Refeeding syndrome is a type of condition which occurs when a severely starved or malnourished person is fed enthusiastically. This creates a metabolic disturbance in the body. During the starvation period, the body gets adopted to the burning of fats and proteins in order to get energy.
However, when refeeding is started, the body shifts to burn carbohydrates which can cause dramatic disturbances in the level of vital minerals such as potassium, phosphorus, magnesium and calcium. There is associated electrolyte imbalance leading to water and sodium retention in the body.
When overlooked, refeeding syndrome can become potentially fatal problem leading to heart failure, convulsion, coma and death.In the beginning, there is hypophophataemia (meaning low level of phosphate). RFS was recognized during the end of World War II. The malnourished and starved prisoners of war who were released suffered from this syndrome when they were fed.
Signs And Symptoms Of Refeeding Syndrome
Refeeding syndrome is caused as a result of rapid re-institution of feeding in a person who is starved and malnourished which may lead to hypophosphataemia, imbalance of electrolyte, and metabolic complications.
There may be gastrointestinal complications, such as diarrhea, vomiting, abdominal pain, bloating etc. There is low level of potassium, phosphorus, and calcium noted.Due to water and sodium retention there is swelling in feet, hands and face.
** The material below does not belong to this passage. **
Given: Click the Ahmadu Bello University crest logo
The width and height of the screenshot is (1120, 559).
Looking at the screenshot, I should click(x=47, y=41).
Heart failure is a cardiac complication often noted when refeeding syndrome is overlooked. Muscle cramps, weakness, fatigue, vertigo, hallucination, depression are symptoms that may occur as a result of low level of magnesium, phosphate and calcium.
Other grave symptoms may include convulsion, low blood pressure, delirium, arrhythmia, coma and death. There may be associated vitamin deficiency, especially B vitamin thiamine. This may cause neurological problems, confusion etc.
Refeeding Syndrome Nutritional Management
Nutritional management in Refeeding syndrome plays an important and crucial part as early detection can save the patient from complications. Those patients at greater risk are:
- Person who has not taken any food or liquid since last 10 days.
- Person who has lost 15 to 20% of his weight in last 3 months.
- Low levels of potassium, magnesium and phosphate before the refeeding process has been started.
History of alcohol abuse or drug abuse is also important nutritional management criteria for refeeding. Assessing the facts, the physician or the dietician may advise conservative administration of carbohydrates, so that the patient’s body gradually gets adapted to the carbohydrates.
During this period the electrolytes, as well as calcium, potassium, magnesium are closely monitored and also supplemented as per the requirement.
Treatment Of Refeeding Syndrome Symptoms
Since refeeding syndrome can become fatal consequence which is preventable, its recognition and awareness among medical fraternity as well as general public is very much important. It occurs more in people who have lost their weight very fast.
Refeeding syndrome symptoms may occur during the initial days of feeding after starvation. Therefore during this period various levels of vital minerals and vitamins as well as electrolytes should be monitored. Milk is natural refeeding choice as it contains phosphates and it is easily tolerated. Other minerals when found low have to be supplemented.
Oral or parenteral use of vitamin B complex is useful. During the first 3 to 5 days the patient should take 50% of the normal requirement of energy intake.